# Google Colab Lab Assignment -NLP

**Course Name:** Deep Learning

**Lab Title:** NLP Techniques for Text Classification

**Student Name:** Om Borle
**Student ID:** 202201040035


**Group Members**: Vaibhav Jadhav,md yaseen alam,om borle,vidya bingi


**Objective**
The objective of this assignment is to implement NLP preprocessing techniques and build a text classification model using machine learning techniques.

**Github Link**
https://github.com/omborle/DL-Lab-Assignment-4




**Learning Outcomes:**

1. Understand and apply NLP preprocessing techniques such as tokenization, stopword removal, stemming, and lemmatization.

2. Implement text vectorization techniques such as TF-IDF and CountVectorizer.

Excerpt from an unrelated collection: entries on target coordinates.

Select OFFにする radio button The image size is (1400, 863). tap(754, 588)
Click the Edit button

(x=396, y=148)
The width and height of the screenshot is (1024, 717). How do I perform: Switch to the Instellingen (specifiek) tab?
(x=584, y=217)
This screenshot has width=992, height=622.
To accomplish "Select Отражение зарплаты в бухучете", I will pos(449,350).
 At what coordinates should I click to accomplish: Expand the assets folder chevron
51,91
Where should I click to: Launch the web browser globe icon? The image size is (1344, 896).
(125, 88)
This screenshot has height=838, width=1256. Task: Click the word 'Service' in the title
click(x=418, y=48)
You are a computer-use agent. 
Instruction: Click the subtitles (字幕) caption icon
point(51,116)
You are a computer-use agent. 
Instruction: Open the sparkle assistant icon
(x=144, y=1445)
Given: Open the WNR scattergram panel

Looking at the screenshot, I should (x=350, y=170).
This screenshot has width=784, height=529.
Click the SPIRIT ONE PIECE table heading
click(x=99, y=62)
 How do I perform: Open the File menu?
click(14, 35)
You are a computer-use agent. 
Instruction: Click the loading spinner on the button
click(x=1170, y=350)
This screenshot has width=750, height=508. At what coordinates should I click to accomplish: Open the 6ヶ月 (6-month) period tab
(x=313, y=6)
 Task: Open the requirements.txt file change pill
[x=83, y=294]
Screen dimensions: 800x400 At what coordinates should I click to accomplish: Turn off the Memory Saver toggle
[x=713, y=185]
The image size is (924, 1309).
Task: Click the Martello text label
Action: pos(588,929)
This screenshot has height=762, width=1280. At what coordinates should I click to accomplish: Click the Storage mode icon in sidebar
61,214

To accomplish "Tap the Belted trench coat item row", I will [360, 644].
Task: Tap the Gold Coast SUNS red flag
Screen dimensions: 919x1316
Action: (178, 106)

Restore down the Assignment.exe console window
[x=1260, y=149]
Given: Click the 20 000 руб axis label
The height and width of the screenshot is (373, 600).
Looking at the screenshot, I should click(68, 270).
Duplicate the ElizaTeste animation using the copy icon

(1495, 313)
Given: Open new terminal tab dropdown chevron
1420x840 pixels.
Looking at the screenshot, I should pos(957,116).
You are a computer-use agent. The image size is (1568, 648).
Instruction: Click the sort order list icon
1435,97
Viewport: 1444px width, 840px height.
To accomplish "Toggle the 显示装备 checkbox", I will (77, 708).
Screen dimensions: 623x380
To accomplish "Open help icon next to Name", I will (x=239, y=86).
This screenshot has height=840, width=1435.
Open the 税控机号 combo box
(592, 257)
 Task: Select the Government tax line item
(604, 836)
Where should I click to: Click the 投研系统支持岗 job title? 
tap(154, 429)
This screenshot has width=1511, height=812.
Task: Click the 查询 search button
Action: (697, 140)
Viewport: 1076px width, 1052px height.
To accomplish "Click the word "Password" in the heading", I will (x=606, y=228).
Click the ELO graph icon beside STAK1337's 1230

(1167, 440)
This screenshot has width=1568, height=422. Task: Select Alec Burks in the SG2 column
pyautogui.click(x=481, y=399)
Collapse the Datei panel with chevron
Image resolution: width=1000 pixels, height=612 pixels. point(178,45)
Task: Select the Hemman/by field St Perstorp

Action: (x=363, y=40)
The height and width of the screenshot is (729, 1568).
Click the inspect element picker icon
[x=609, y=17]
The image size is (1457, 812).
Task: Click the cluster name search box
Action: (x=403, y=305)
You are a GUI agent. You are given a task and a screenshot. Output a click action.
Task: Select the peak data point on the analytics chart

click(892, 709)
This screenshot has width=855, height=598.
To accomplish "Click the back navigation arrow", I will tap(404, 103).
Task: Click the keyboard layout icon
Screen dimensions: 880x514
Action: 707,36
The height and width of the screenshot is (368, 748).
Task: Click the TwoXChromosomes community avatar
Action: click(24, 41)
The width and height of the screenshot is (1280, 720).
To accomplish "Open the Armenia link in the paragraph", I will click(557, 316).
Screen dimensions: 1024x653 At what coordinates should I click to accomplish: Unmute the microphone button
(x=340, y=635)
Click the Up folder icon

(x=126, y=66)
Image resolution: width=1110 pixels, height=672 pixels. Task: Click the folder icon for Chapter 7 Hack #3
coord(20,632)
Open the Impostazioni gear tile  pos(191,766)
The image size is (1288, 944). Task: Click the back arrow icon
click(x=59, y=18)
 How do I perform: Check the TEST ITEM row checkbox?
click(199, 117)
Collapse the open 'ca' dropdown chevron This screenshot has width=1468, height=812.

3. Develop a text classification model using a machine learning algorithm.

4. Evaluate the performance of the model using suitable metrics.

# **Assignment Instructions:**

**Part 1: NLP Preprocessing**

**Dataset Selection:**

Choose any text dataset from **Best Datasets for Text** https://en.innovatiana.com/post/best-datasets-for-text-classification Classification, such as SMS Spam Collection, IMDb Reviews, or any other relevant dataset.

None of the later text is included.